Table 3 Genotypes of the CIAS1 length polymorphism in individuals with COVID-19.

Discussion

Allele 12 of the CIAS1 length polymorphism was more prevalent in individuals with severe COVID as compared to those with mild COVID or who were uninfected with the SARS-CoV-2 virus. As mentioned above, the concentration of NALP3 is the rate-limiting step in inflammasome formation and individuals positive for the 12 allele produce the highest level of NALP39,10,11. Thus, carriage of the 12 allele would be expected to result in maximal inflammasome function and the highest production of IL-1β and IL-18. In the absence of allele 12, the inflammasome formed in response to SARS-CoV-2 would have reduced biological activity and suboptimal production and release of active IL-1β and IL-18. It is of interest to point out that disease severity in our subjects were highest in those who were heterozygous rather than homozygous for allele 12. This requires further investigation. It has been reported that IL-1β production by whole blood following ex vivo incubation with a fungal antigen was reduced in individuals possessing the CIAS1 7,7 genotype, as compared to those who were 12,12 homozygotes13. Another investigation demonstrated that the IL-1β level in peripheral blood was significantly higher in individuals who were allele 12 positive then in those who were negative for this allele16. Furthermore, NALP3 has been identified in mucosal epithelial cells that line the oral cavity17, enhancing the biological plausibility of inflammasome involvement in mucosal anti-SARS-CoV-2-immune activation at this site.

Two recent studies that also evaluated the association between inflammasome activity and COVID are consistent with our findings.

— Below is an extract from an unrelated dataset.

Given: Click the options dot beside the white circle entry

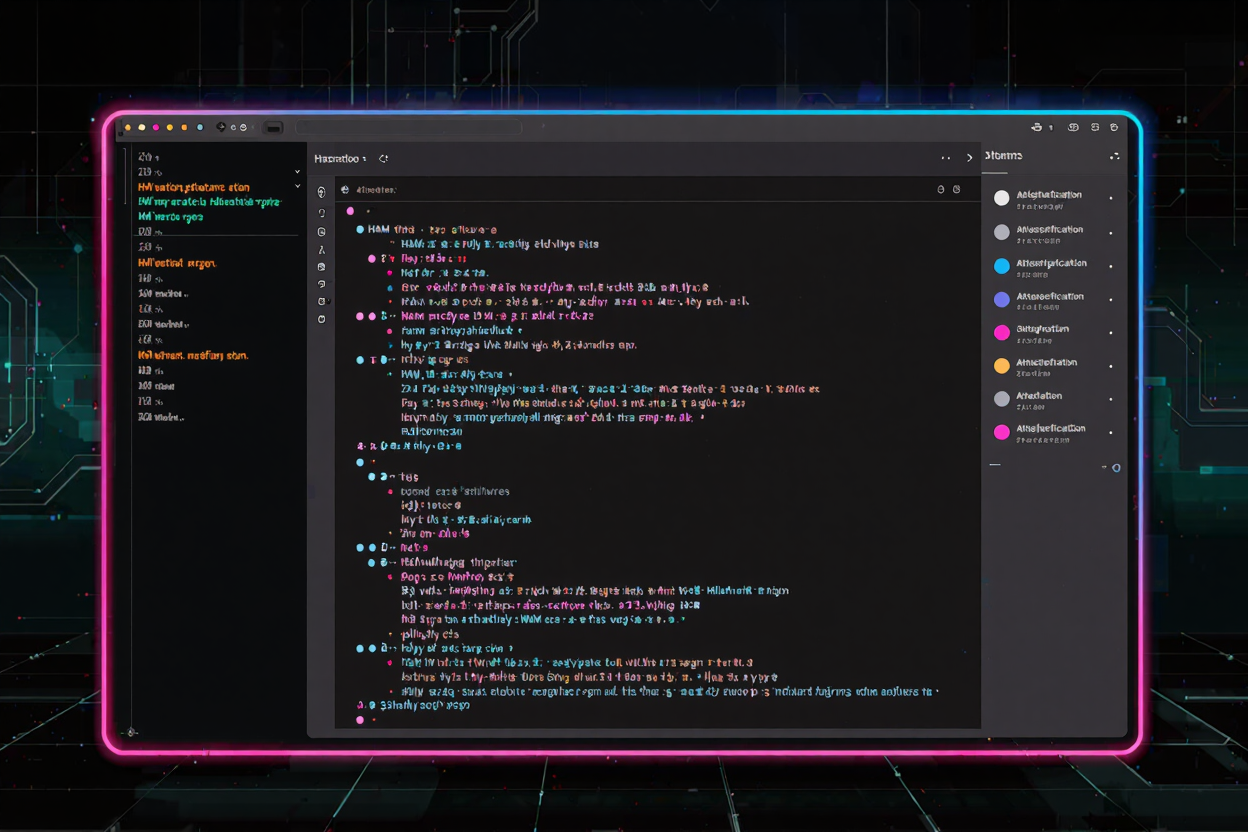Looking at the screenshot, I should [1111, 198].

Hadad and co-workers quantitated levels of inflammasome-associated proteins in patients infected with SARS-CoV-2 and reported that measurements of the concentration of these proteins are reliable indicators of the extent of inflammation in these individuals18. Rodriques et al. demonstrated that the NALP3 inflammasome is activated by SARS-CoV-2 and the levels of inflammasome components were correlated with disease severity19.

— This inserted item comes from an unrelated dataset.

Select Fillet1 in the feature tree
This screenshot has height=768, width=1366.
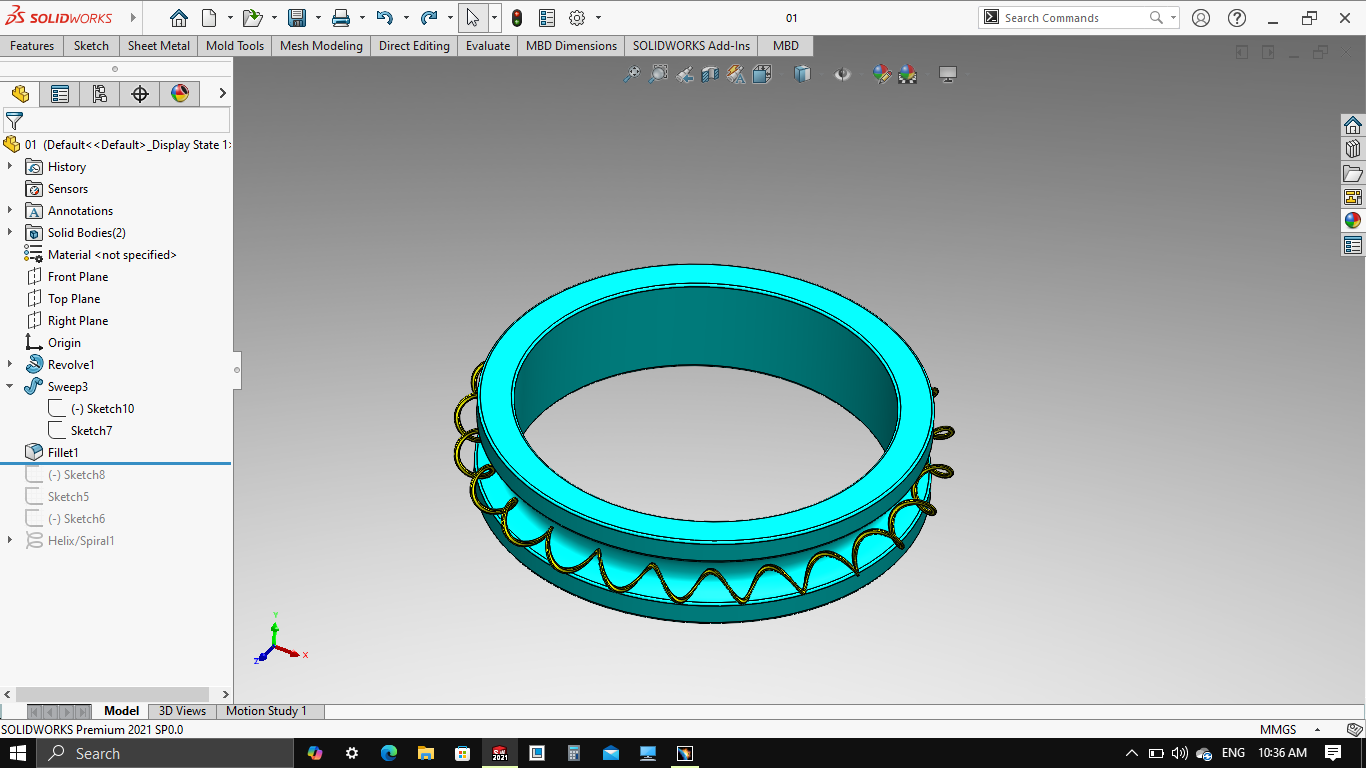click(63, 453)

Limitations of the current study need to be acknowledged. The total number of subjects analyzed is relatively small, especially those with mild COVID, and our study was not longitudinal. Further investigations on a larger number of individuals positive or negative for COVID are needed to substantiate the present observations, as well as to evaluate long-term outcomes. In addition, although substantiated in prior studies8,13,16 we were not able to evaluate our subjects’ sera for the level of IL-1β and IL-18 to directly substantiate the functional consequences of the polymorphism. A further shortcoming is the absence of an analysis of racial differences in our study as a possible explanation for the observed allele variations. It has been demonstrated that the CIAS1 genotype distribution varies by race9. However, we would like to point out that Brazilians are a highly genetically admixed population and determination of race by evaluation of skin color is inaccurate20,21. In that context, it is of interest to note that the 13 allele, most frequently detected in African populations and absent in those of European origin9, was identified in a high percentage of individuals in our study. Thus, self-reported racial identification in our study population would likely be inaccurate and was not pursued.

Conclusions

These results implicate genetics as a variable that influences the outcome following a SARS-CoV-2 infection. Prior investigations have implicated additional gene polymorphisms as potential modulators of the consequences of a SARS-CoV-2 infection22,23. We would like to stress that redundancy in regulatory mechanisms will almost always limit the consequences of a single genetic variation. Therefore, the need still exists to identify additional gene interactions involved in regulation of the cytokine response to a SARS-CoV-2 infection. When a more comprehensive analysis is obtained of genetic factors associated with development of severe COVID, it would be beneficial to include genetic screening in the initial analysis of SARS-CoV-2-infected individuals.